── Trecho do documento

A Constituinte funcionava 4 horas por dia, das 10
às 2 da tarde e, num país até então não habituado a propor, discutir e aprovar
leis, os trabalhos demoravam a ganhar ritmo. Reclamações, queixas e súplicas
choviam de todas a vastidão do Brasil – disse o historiador Otávio Tarquínio de
Souza. Com tantos assuntos paralelos, só em 1º de setembro a assembleia
conseguiu ler o projeto de constituição que deveria discutir. Não deu tempo,
pois nos 2 meses que lhe restavam de vida foi engolfada por um turbilhão de
crises.
O gabinete de José Bonifácio caiu em meados de
julho e o motivo foi – aparentemente – banal. Luís Augusto May (do jornal
Malagueta), que se opunha a D. Pedro, teve a casa invadida por um grupo que lhe
aplicou uma surra. O atentado foi atribuído ao grupo de José Bonifácio e, mais
tarde, descobriu-se que os responsáveis eram amigos de D. Pedro.

────
── Dados fornecidos

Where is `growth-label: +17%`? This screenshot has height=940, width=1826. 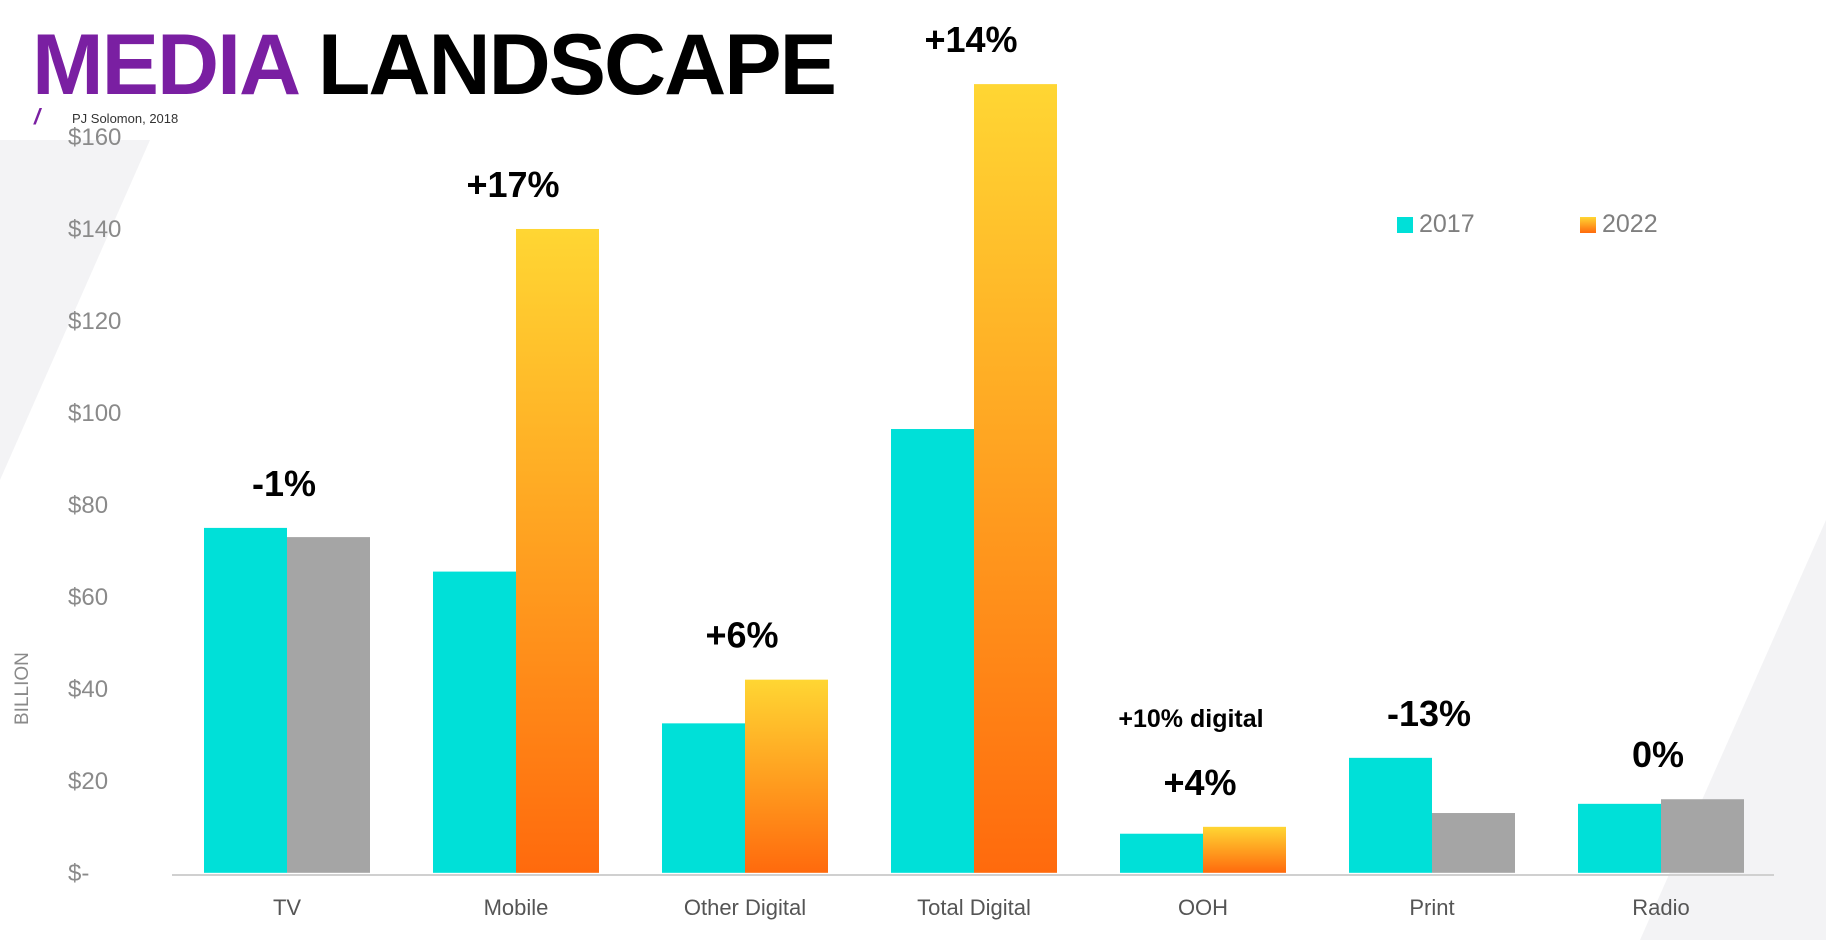 growth-label: +17% is located at coordinates (512, 184).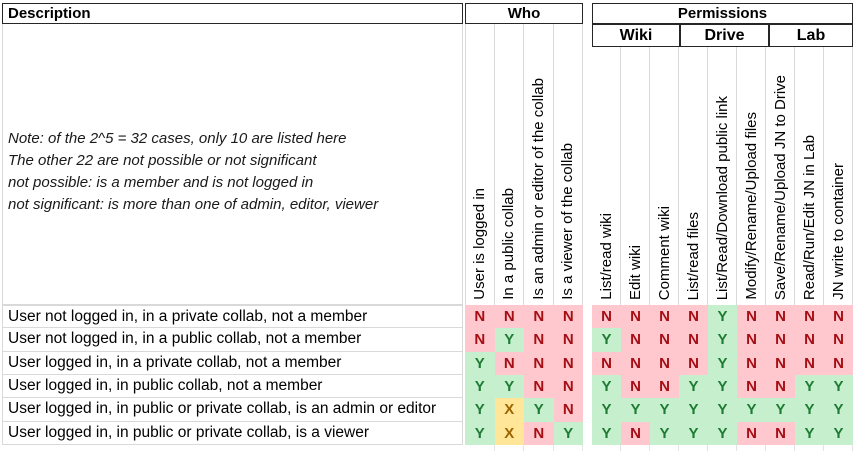  I want to click on rotated-column-header: User is logged in, so click(480, 164).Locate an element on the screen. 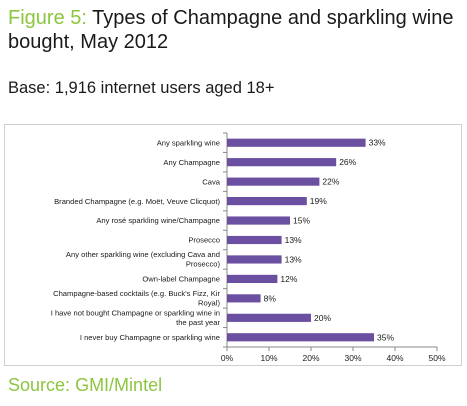  category-label: Any Champagne is located at coordinates (192, 162).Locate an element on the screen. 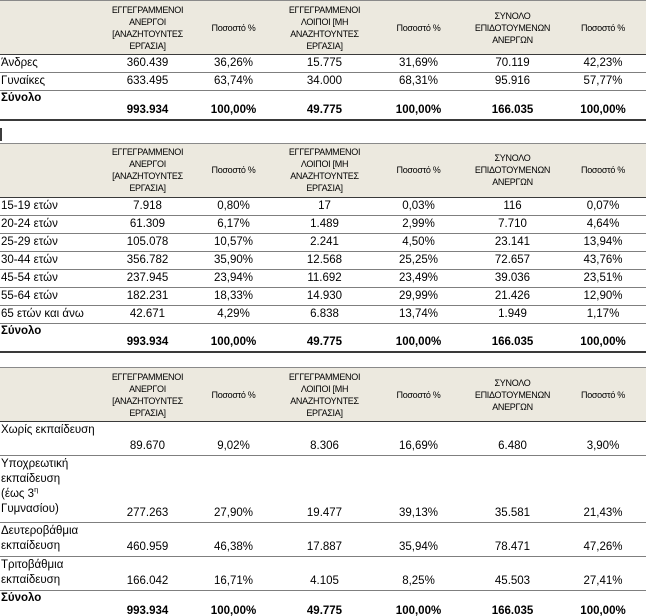 This screenshot has height=616, width=646. pct-cell: 21,43% is located at coordinates (603, 489).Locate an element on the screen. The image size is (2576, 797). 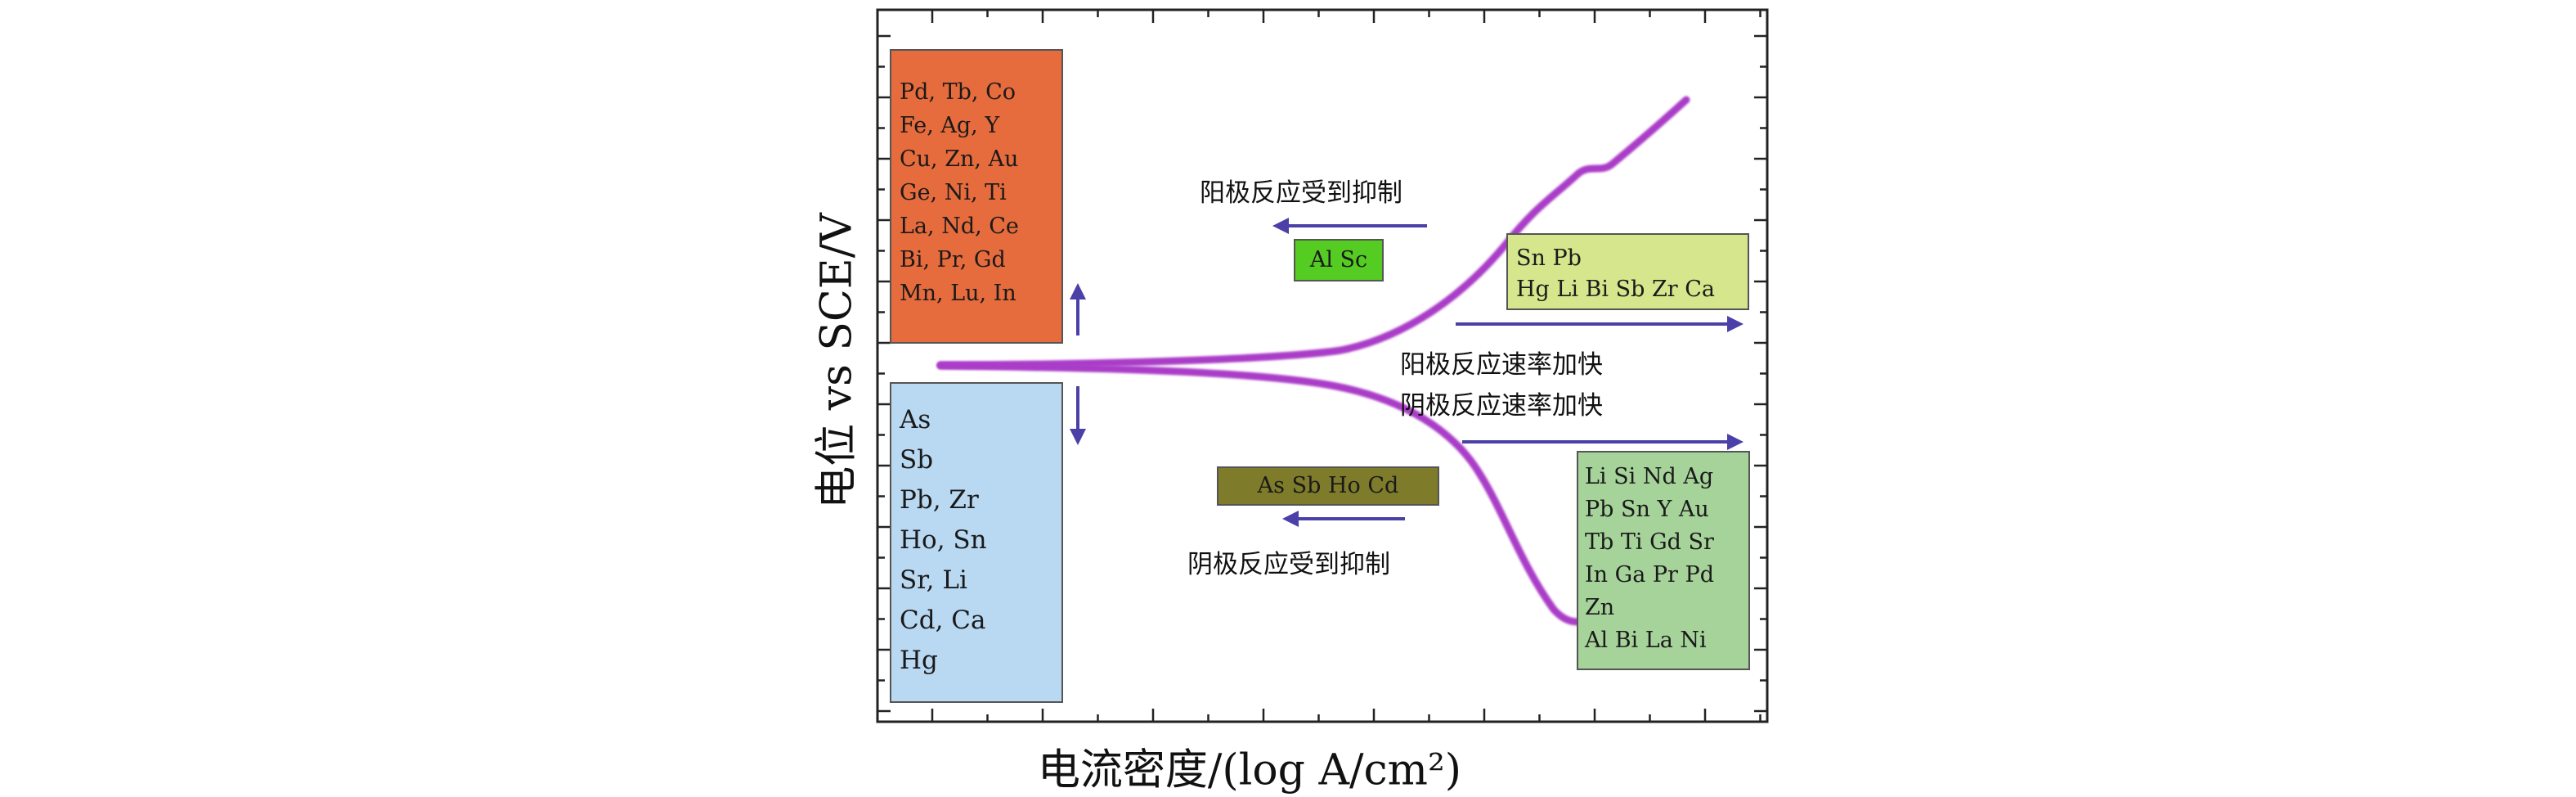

────

Tarefa 1: Transcreva do trecho sobre a Assembleia Constituinte tudo o que vai de "A Constituinte funcionava" até "de D. Pedro.", sem nenhuma alteração.
Tarefa 2: Escreva a parte seguinte do trecho sobre a Assembleia Constituinte, começando logo após a última frase apresentada.

Resposta 1:
A Constituinte funcionava 4 horas por dia, das 10
às 2 da tarde e, num país até então não habituado a propor, discutir e aprovar
leis, os trabalhos demoravam a ganhar ritmo. Reclamações, queixas e súplicas
choviam de todas a vastidão do Brasil – disse o historiador Otávio Tarquínio de
Souza. Com tantos assuntos paralelos, só em 1º de setembro a assembleia
conseguiu ler o projeto de constituição que deveria discutir. Não deu tempo,
pois nos 2 meses que lhe restavam de vida foi engolfada por um turbilhão de
crises.
O gabinete de José Bonifácio caiu em meados de
julho e o motivo foi – aparentemente – banal. Luís Augusto May (do jornal
Malagueta), que se opunha a D. Pedro, teve a casa invadida por um grupo que lhe
aplicou uma surra. O atentado foi atribuído ao grupo de José Bonifácio e, mais
tarde, descobriu-se que os responsáveis eram amigos de D. Pedro.

Resposta 2:
Mesmo assim, o ministro seria demitido em 16 de
julho. Na verdade, Bonifácio trombou com os poderosos interesses dos
latifundiários ao sugerir à constituinte a proibição do tráfico negreiro e
abolição gradual da escravidão no Brasil. Bonifácio cometeu um erro de cálculo,
pois acreditou que, uma vez silenciados os radicais republicanos e preservado o
poder do imperador, conseguiria avançar nas reformas sociais de que o Brasil
tanto necessitava para se considerar uma nação soberana.
Dependente da mão de obra escrava, a aristocracia
rural brasileira aceitaria qualquer coisa da constituinte, menos mudanças nas
estruturas sociais que sustentava a economia brasileira e garantiam seus
privilégios. As horas que antecederam o fechamento da constituinte passaram
para a História como “A Noite da Agonia”.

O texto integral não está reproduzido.